Mengintip Bumi Turatea, Jeneponto

Dari 5 kabupaten yang akan anda lewati dari Makassar hingga ke Tanjung Bira, anda akan melewati satu wilayah yang bernama Jeneponto. Tulisan Selamat Datang di Bumi Turatea akan banyak bertebaran di sudut kota dan kabupaten ini. Kabupaten Jeneponto yang beribukota di Bontosunggu sangat mudah dikenali dari penampilan fisiknya. Yang pertama tentu saja lambang kuda yang dijadikan simbol kabupaten (Sinjai yang terletak di utara Bulukumba juga menggunakan kuda sebagai simbol kabupaten loch). Di pintu masuk kabupaten dari arah Takalar, anda akan menjumpai patung kuda bertengger di tengah jalan raya. Maka dari itu, nggak heran juga di Jeneponto ini banyak sekali ditemukan coto kuda alih-alih coto capi...eh...sapi, hihi... yang umum di bagian Sulawesi Selatan lainnya. Ciri kedua yang mudah dikenali adalah padang savana. Sebelum memasuki kota Bontosunggu dari Pattalasang dan sesudah keluar kota sebelum mencapai Bantaeng, pemandangan yang menghiasi jendela kanan dan kiri anda adalah padang savana berwarna kecoklatan dengan rerumputan yang meranggas dan pohon-pohon palem maupun lontar yang berdiri sendiri jarang-jarang di kejauhan. Kondisi tanah serupa hanya umum ditemukan di wilayah Timor dan Indonesia bagian tenggara lainnya. Akibat curah hujan yang rendah dan tanah yang agak berkapur, maka situasi tanah di Jeneponto mudah sekali menjadi padang savana. Hingga kejauhan mata memandang, yang tampak hanyalah undakan tanah lurus hingga ke cakrawala. Hewan-hewan khas savana seperti kuda memenuhi beberapa sudut savana tersebut. Hanya coklat yang tampak di mata saya. Kebetulan, saya berkunjung pada waktu musim kemarau. Entah bagaimana kalau musim penghujan, mungkin akan lebih hijau yach? Uniknya, area savana ini bercampur dengan wilayah perbukitan. Maka dari itu, jangan heran kalau di sela-sela anda melihat dataran savana, kendaraan yang anda tumpangi bisa meliuk-liuk naik turun tenggelam dan muncul diantara deretan bukit-bukit coklat yang cantik, namun sayangnya, tetep panas.

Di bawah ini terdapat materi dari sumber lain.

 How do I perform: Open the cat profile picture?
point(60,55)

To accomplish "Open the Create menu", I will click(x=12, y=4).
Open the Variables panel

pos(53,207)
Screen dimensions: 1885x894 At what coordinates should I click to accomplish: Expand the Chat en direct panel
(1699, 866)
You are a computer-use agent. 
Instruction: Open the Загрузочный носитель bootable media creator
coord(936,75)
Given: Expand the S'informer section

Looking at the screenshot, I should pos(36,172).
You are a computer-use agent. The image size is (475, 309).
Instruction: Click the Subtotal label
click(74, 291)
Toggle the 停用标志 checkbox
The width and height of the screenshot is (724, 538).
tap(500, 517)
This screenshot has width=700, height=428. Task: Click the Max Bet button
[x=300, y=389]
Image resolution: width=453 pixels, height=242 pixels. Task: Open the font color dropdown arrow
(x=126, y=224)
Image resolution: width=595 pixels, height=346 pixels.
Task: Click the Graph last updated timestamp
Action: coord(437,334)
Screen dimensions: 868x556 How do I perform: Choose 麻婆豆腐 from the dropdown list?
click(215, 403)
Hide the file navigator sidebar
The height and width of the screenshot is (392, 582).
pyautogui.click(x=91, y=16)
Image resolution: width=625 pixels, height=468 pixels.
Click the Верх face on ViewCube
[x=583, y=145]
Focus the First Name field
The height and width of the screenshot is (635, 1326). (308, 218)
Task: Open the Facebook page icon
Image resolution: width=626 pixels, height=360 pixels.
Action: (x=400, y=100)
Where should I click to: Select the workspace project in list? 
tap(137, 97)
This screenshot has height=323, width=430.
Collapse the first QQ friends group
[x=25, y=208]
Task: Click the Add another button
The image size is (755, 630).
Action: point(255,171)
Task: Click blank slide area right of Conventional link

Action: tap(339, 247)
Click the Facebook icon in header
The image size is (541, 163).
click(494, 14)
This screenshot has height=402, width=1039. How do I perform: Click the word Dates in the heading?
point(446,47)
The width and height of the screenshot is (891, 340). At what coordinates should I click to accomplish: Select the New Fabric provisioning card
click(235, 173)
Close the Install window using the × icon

Di sisi lain, Jeneponto berbatasan langsung dengan Laut Flores di bagian selatan. Tampak beberapa kali kendaraan yang kami tumpangi melintasi jalur di tepi laut. Ramainya aktifitas pelayaran dan laut yang berwarna biru tua menjadi pemandangan manis sekaligus kontras di Jeneponto. Di kala jalur yang kami lewati agak jauh dari laut, muncullah tambak-tambak dengan benda putih berbentuk segitiga yang terkumpul agak banyak di sisi pematang tambak. Hm...ternyata daerah ini penghasil garam toh? Belakangan saya tahu, ternyata Jeneponto memang terkenal sebagai daerah penghasil garam di Sulawesi Selatan. Ketenaran daerah ini hingga membuat ladang garam yang tersebar di wilayah ini dikenal sebagai objek wisata loch. Rata-rata, turis yang berkunjung ke Tanjung Bira akan melakukan perhentian satu kali di Jeneponto untuk makan coto kuda dan melihat-lihat ladang garam dengan latar lautan atau bukit dan dataran savana yang kering. Bosan dengan padang savana dan ladang garam? Uniknya, kondisi seperti ini hanya ditemukan di pesisir selatan Jeneponto. Di bagian tengah dan utara kebupaten ini (sayangnya, saya tidak melintasinya karena jalur utama Makassar - Bulukumba hanya melewati pesisir selatan) bentang alamnya berubah drastis menjadi kehijauan dan bergunung-gunung (Gunung Lompobattang-Bawakaraeng berada di wilayah ini). Terdapat sejumlah tempat wisata dimana salah satunya adalah Air Terjun Je'ne Ariba yang terdapat di lereng Gunung Lompobattang. Penasaran akan Jeneponto? Yuk, mari datang dan rasakan.